Starting at the line that contains "Image resolution: width=1092", return every line through the end of the data exactly, without pictures.
Data for analysis: Begin
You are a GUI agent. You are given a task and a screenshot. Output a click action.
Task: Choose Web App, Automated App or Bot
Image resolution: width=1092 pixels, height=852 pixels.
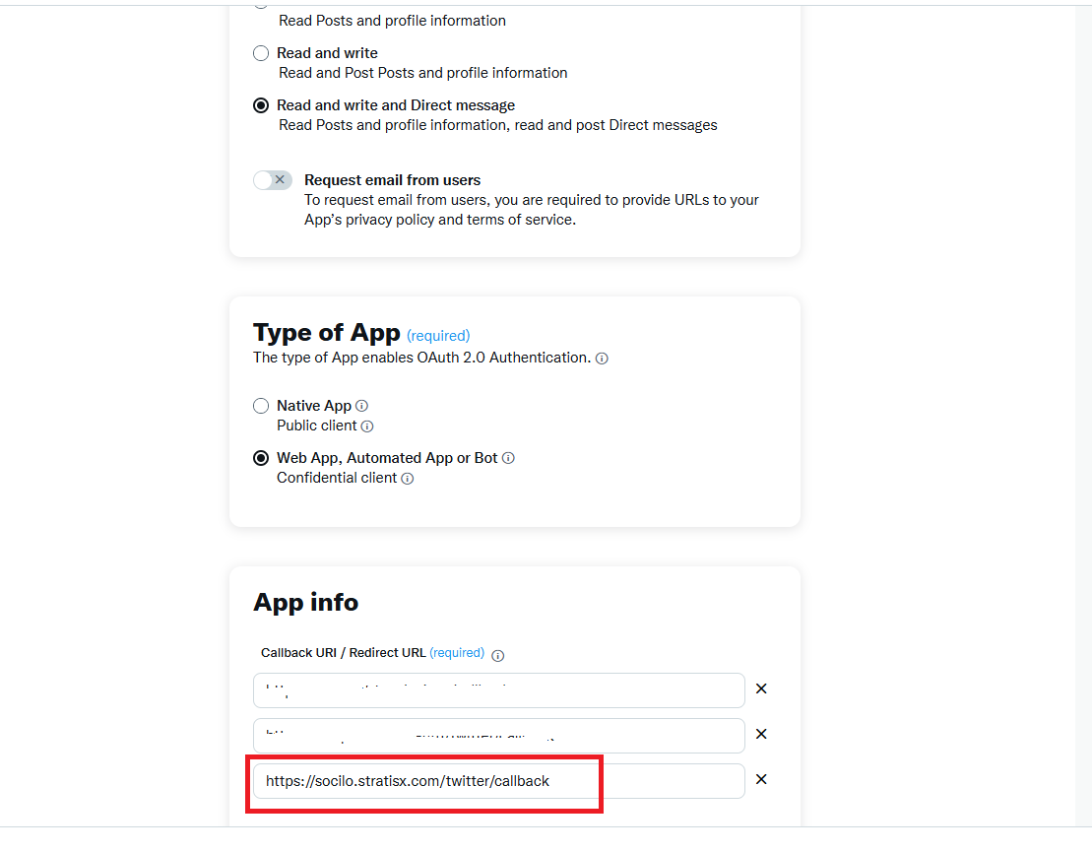click(261, 458)
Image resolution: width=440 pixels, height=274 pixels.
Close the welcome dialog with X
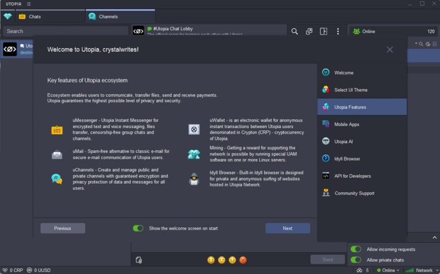point(389,50)
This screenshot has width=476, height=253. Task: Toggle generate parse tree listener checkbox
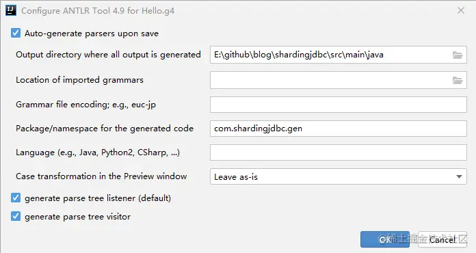point(16,198)
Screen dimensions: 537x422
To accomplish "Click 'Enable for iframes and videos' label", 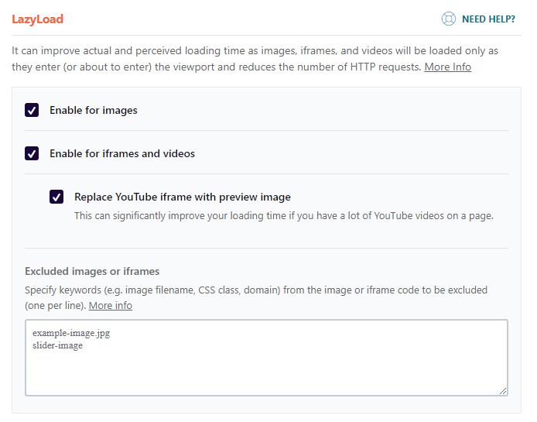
Data for analysis: End
[Finished task]
Image resolution: width=1092 pixels, height=852 pixels.
click(261, 458)
Image resolution: width=440 pixels, height=274 pixels.
Close the welcome dialog with X
point(389,50)
This screenshot has width=476, height=253. Task: Toggle generate parse tree listener checkbox
point(16,198)
Screen dimensions: 537x422
To accomplish "Click 'Enable for iframes and videos' label", 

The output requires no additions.